La tela con la Veduta di piazza Navona fu realizzata da Gaspar van Wittel tra 1688 e il 1721. Sul lato sinistro della composizione campeggiano Palazzo Pamphili e la chiesa di S. Agnese in Agone, mentre a destra, tra i due edifici degli ospedali spagnoli, vediamo la facciata originaria della chiesa di San Giacomo con i tre portali sormontati da finestre. La piazza è colta nel suo aspetto quotidiano, percorsa da carrozze e animata da una folla di personaggi. Sui gradini di San Giacomo indugiano alcune figure appena uscite dalla chiesa.

Nel 1746 Ferdinando Fuga progettò l’apparato funebre di San Giacomo per i funerali solenni di re Filippo V di Spagna, mancato nel luglio di quell’anno, e realizzò i disegni preparatori per una serie di incisioni edite a Roma nel settembre del 1746, col titolo “Relacion de las Exequias hechas en Roma a la Majestad Catolica del Rey Nuestro Senor Don Phelipe V”. I disegni mostrano le due facciate di San Giacomo isolate dal contesto, tra ruderi decorativi e, nel solco della tradizione delle vedute, affollate da molte figure.

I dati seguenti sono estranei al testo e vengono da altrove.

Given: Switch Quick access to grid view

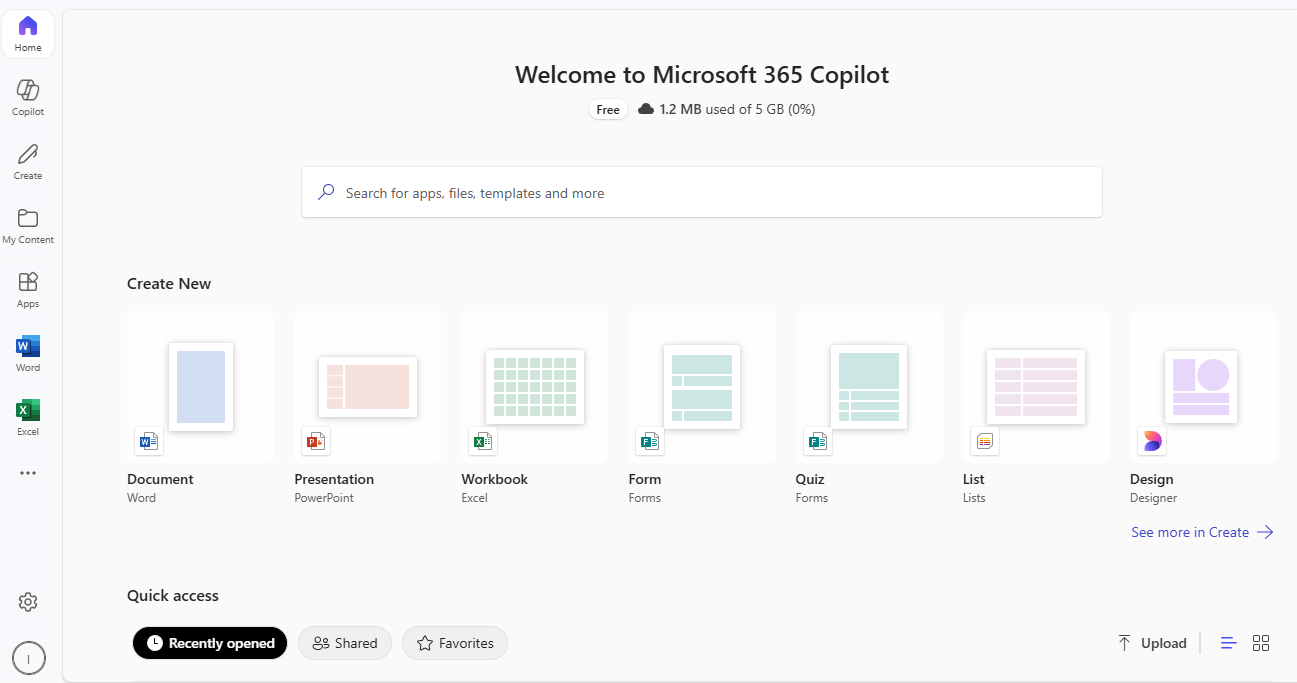Looking at the screenshot, I should pyautogui.click(x=1261, y=643).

La facciata verso piazza Navona è rivestita da un sipario dipinto e a stucco, con drappeggi e trofei. Gli stessi motivi ricorrono nel rivestimento, meno sfarzoso, del prospetto sulla Sapienza. Anche l’interno della chiesa era adornato di drappeggi che ne ricoprivano l’architettura gotica. Nella pianta e nella sezione longitudinale è individuabile la cappella Herrera, la seconda a sinistra entrando dalla facciata sulla Sapienza.

Sono studi preparatori per gli affreschi della cappella, o ad essi collegati, i disegni attribuiti ad Annibale Carracci e Francesco Albani, nei quali i due artisti elaborarono le idee poi utilizzate nella decorazione.

Dal Museo del Louvre provengono tre studi compositivi. Il Padre Eterno è attribuito a Francesco Albani fin dalla metà del Seicento. Le differenze con l’affresco (n. 20) fanno escludere che si tratti di una copia. L’assegnazione ad Albani è generalmente accettata anche per i disegni riferiti agli affreschi con Il Ristoro miracoloso (n. 18) e San Diego che riceve l’elemosina (n. 16).

Lo Studio di figura inginocchiata del Museo Horne, per quanto non corrisponda con precisione al dipinto, è accostabile alla figura del santo nell’affresco con san Diego che riceve l’elemosina (n.16). Caratteristiche stilistico-formali fanno ritenere possibile l’assegnazione a Carracci.

Nello Studio per san Paolo degli Uffizi le piccole variazioni nelle pieghe del panneggio e nella struttura della testa hanno indotto a considerare il foglio, non un’anonima copia successiva, ma uno studio che Albani potrebbe aver realizzato per l’esecuzione dell’affresco.